Stated exercise:
Rewrite the records from the line that contains "Screen dimensions: 517x353" through the line that contains "This screenshot has height=163, width=309.", putting "What should I click to" wherever "Where should I click to" appears and leaving everything else unchanged. Omit the pictures from your answer.

Screenshot and document pointing data:
-------------------------
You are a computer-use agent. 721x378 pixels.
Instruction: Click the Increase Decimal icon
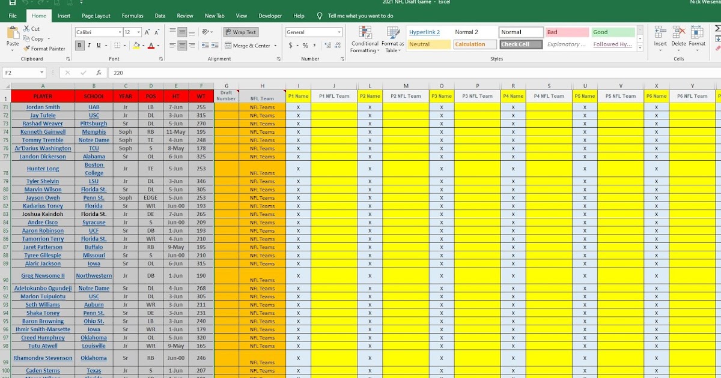(327, 44)
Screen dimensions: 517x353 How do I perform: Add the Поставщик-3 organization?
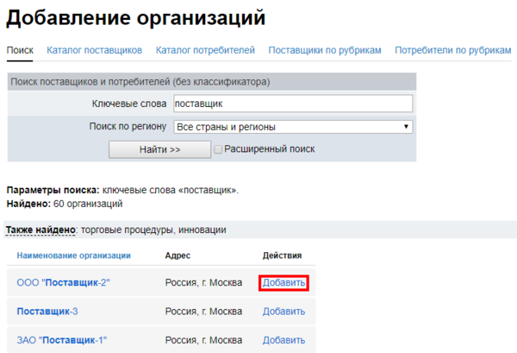click(283, 312)
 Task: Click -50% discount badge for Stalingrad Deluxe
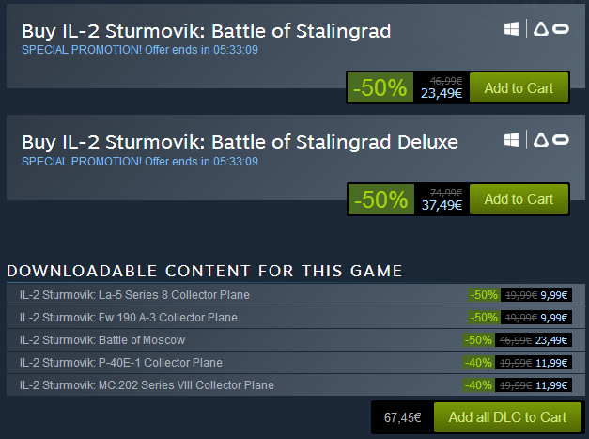pyautogui.click(x=380, y=199)
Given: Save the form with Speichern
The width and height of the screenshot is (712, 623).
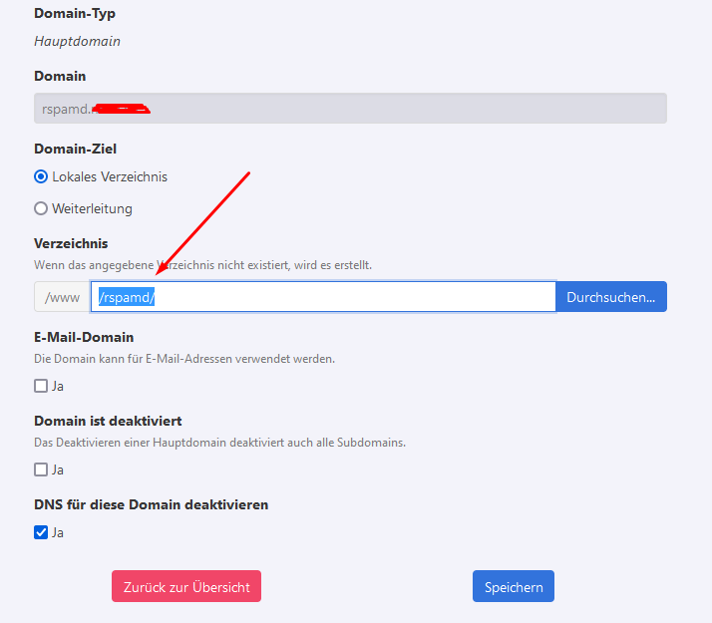Looking at the screenshot, I should point(513,586).
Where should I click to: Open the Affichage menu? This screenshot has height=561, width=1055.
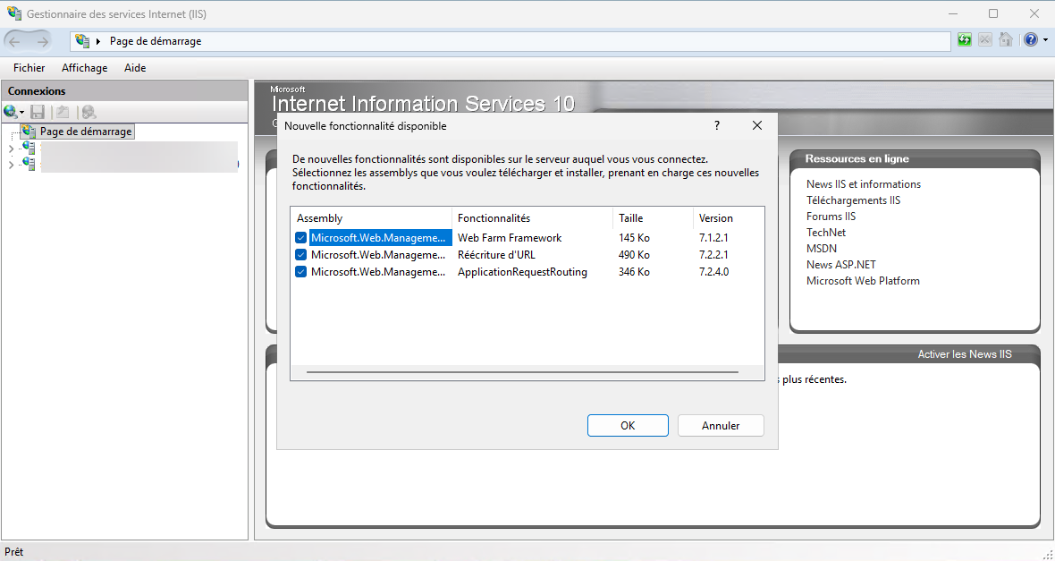84,68
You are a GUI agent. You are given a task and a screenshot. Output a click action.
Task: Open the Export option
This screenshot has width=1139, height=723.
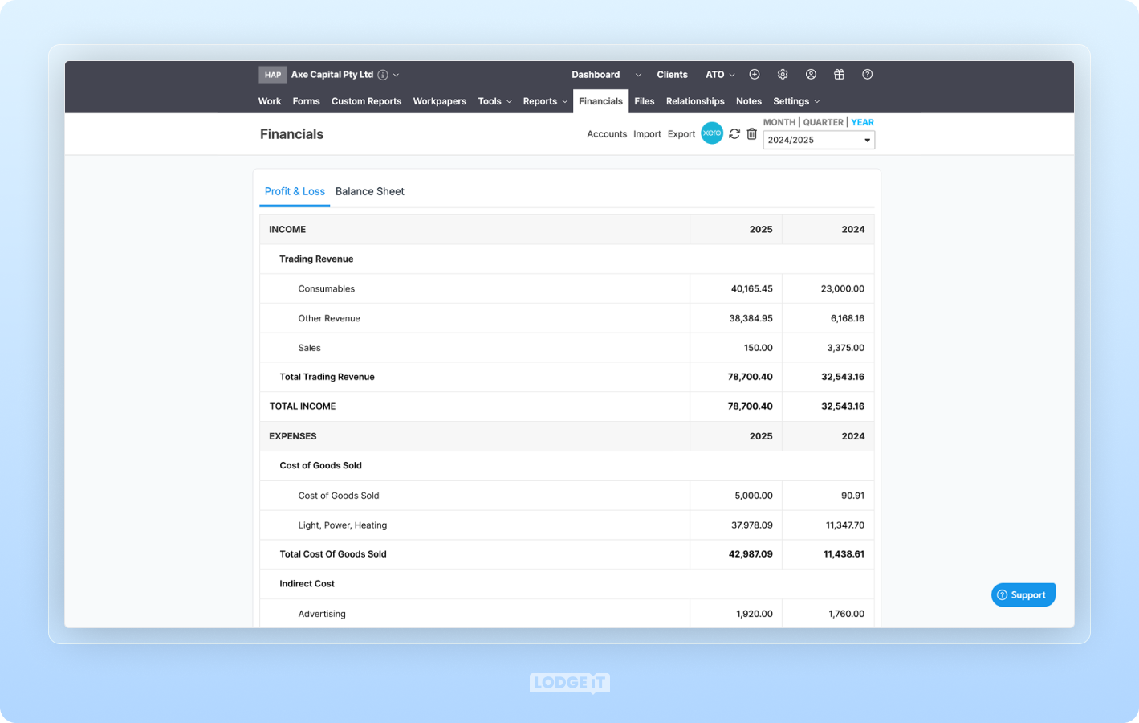click(x=681, y=134)

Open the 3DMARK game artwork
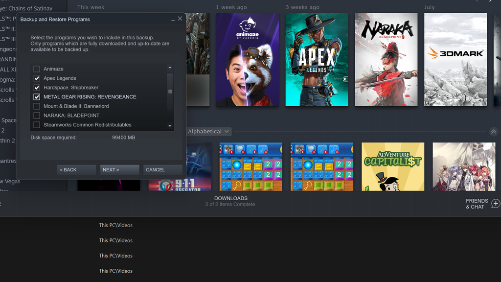[455, 60]
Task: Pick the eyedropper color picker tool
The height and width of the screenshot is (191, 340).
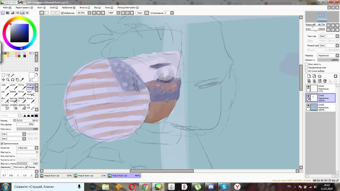Action: coord(22,80)
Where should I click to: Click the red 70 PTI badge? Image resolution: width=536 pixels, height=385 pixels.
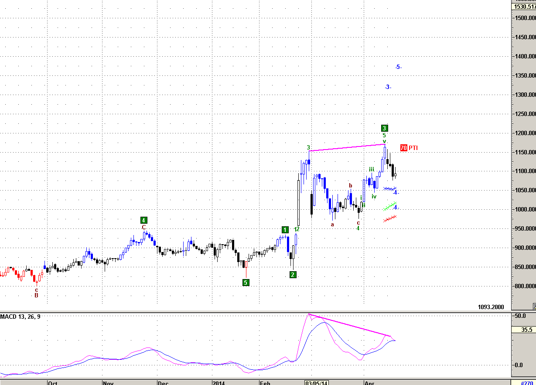pyautogui.click(x=403, y=148)
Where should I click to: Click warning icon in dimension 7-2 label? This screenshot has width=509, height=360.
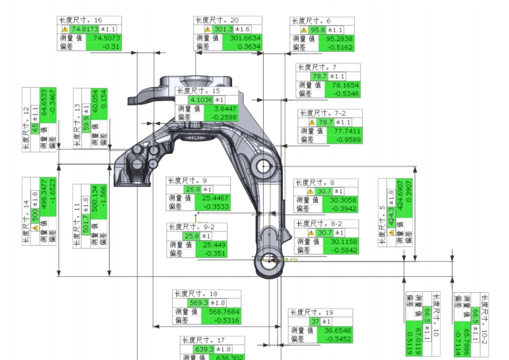click(x=312, y=122)
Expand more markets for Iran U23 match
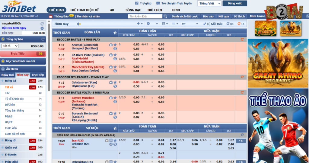This screenshot has height=163, width=309. coord(241,141)
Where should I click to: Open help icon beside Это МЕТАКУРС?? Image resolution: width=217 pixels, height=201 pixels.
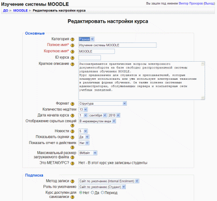[x=73, y=163]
-------------------------
Solution to this task:
Screen dimensions: 517x353 How do I perform: Add the Поставщик-3 organization?
click(283, 312)
 Task: Click -50% discount badge for Stalingrad Deluxe
pyautogui.click(x=380, y=199)
Given: Save the form with Speichern
The width and height of the screenshot is (712, 623).
Looking at the screenshot, I should point(513,586).
What should I click to: Open the Affichage menu? This screenshot has height=561, width=1055.
84,68
You are a GUI agent. You are given a task and a screenshot. Output a click action.
Task: Open the Export option
This screenshot has width=1139, height=723.
click(x=681, y=134)

Open the 3DMARK game artwork
[455, 60]
Task: Pick the eyedropper color picker tool
The height and width of the screenshot is (191, 340).
Action: coord(22,80)
What should I click to: Click the red 70 PTI badge? Image resolution: width=536 pixels, height=385 pixels.
pyautogui.click(x=403, y=148)
What should I click to: Click warning icon in dimension 7-2 label? This screenshot has width=509, height=360.
click(x=312, y=122)
Expand more markets for Iran U23 match
This screenshot has height=163, width=309. coord(241,141)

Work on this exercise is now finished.